● **WHAT IS REQUIRED**: Copy the stretch of the listing from the line containing "Open the column" through the line containing "(x=156, y=595)", reproducing each line verbatim.

● **TASK DATA**:

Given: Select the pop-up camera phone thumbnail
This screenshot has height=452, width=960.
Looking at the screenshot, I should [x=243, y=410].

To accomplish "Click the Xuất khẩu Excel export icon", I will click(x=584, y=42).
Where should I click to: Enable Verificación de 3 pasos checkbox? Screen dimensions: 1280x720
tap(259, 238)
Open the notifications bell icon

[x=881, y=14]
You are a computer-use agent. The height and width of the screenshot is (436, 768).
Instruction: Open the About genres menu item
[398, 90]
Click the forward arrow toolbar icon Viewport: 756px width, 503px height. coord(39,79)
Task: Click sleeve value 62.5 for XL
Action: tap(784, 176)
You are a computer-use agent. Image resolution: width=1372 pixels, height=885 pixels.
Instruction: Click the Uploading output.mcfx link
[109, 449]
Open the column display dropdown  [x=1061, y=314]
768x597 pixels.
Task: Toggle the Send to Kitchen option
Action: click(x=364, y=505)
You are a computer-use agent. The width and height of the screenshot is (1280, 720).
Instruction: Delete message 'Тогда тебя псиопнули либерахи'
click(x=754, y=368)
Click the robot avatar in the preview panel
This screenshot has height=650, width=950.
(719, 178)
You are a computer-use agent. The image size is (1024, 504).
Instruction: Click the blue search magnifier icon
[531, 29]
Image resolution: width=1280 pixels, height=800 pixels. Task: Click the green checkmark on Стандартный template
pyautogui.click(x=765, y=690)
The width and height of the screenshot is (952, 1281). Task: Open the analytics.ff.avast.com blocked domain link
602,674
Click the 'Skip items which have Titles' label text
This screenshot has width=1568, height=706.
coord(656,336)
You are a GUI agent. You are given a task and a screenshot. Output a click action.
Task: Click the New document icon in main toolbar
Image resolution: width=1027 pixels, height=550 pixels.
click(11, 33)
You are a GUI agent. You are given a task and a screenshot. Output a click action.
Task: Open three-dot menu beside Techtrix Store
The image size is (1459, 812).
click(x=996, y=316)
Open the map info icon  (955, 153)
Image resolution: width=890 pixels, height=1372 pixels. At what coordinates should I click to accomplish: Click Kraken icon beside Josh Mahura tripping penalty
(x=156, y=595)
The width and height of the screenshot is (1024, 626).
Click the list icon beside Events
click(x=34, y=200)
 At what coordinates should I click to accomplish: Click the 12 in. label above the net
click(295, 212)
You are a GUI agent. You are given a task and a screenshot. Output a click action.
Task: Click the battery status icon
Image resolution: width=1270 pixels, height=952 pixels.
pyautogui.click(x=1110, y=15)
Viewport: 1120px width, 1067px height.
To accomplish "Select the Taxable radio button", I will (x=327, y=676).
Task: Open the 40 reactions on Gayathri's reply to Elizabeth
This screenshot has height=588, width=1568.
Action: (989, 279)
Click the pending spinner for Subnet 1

● **ANSWER TO THE PROBLEM**:
Open the column display dropdown  [x=1061, y=314]
768x597 pixels.
Task: Toggle the Send to Kitchen option
Action: click(x=364, y=505)
You are a computer-use agent. The width and height of the screenshot is (1280, 720).
Instruction: Delete message 'Тогда тебя псиопнули либерахи'
click(x=754, y=368)
Click the robot avatar in the preview panel
This screenshot has height=650, width=950.
(719, 178)
You are a computer-use agent. The image size is (1024, 504).
Instruction: Click the blue search magnifier icon
[531, 29]
Image resolution: width=1280 pixels, height=800 pixels. Task: Click the green checkmark on Стандартный template
pyautogui.click(x=765, y=690)
The width and height of the screenshot is (952, 1281). Task: Open the analytics.ff.avast.com blocked domain link
602,674
Click the 'Skip items which have Titles' label text
This screenshot has width=1568, height=706.
coord(656,336)
You are a GUI agent. You are given a task and a screenshot. Output a click action.
Task: Click the New document icon in main toolbar
Image resolution: width=1027 pixels, height=550 pixels.
click(11, 33)
You are a GUI agent. You are given a task and a screenshot. Output a click action.
Task: Open three-dot menu beside Techtrix Store
The image size is (1459, 812).
click(x=996, y=316)
Open the map info icon  (955, 153)
Image resolution: width=890 pixels, height=1372 pixels. At what coordinates should I click to accomplish: Click Kraken icon beside Josh Mahura tripping penalty
(x=156, y=595)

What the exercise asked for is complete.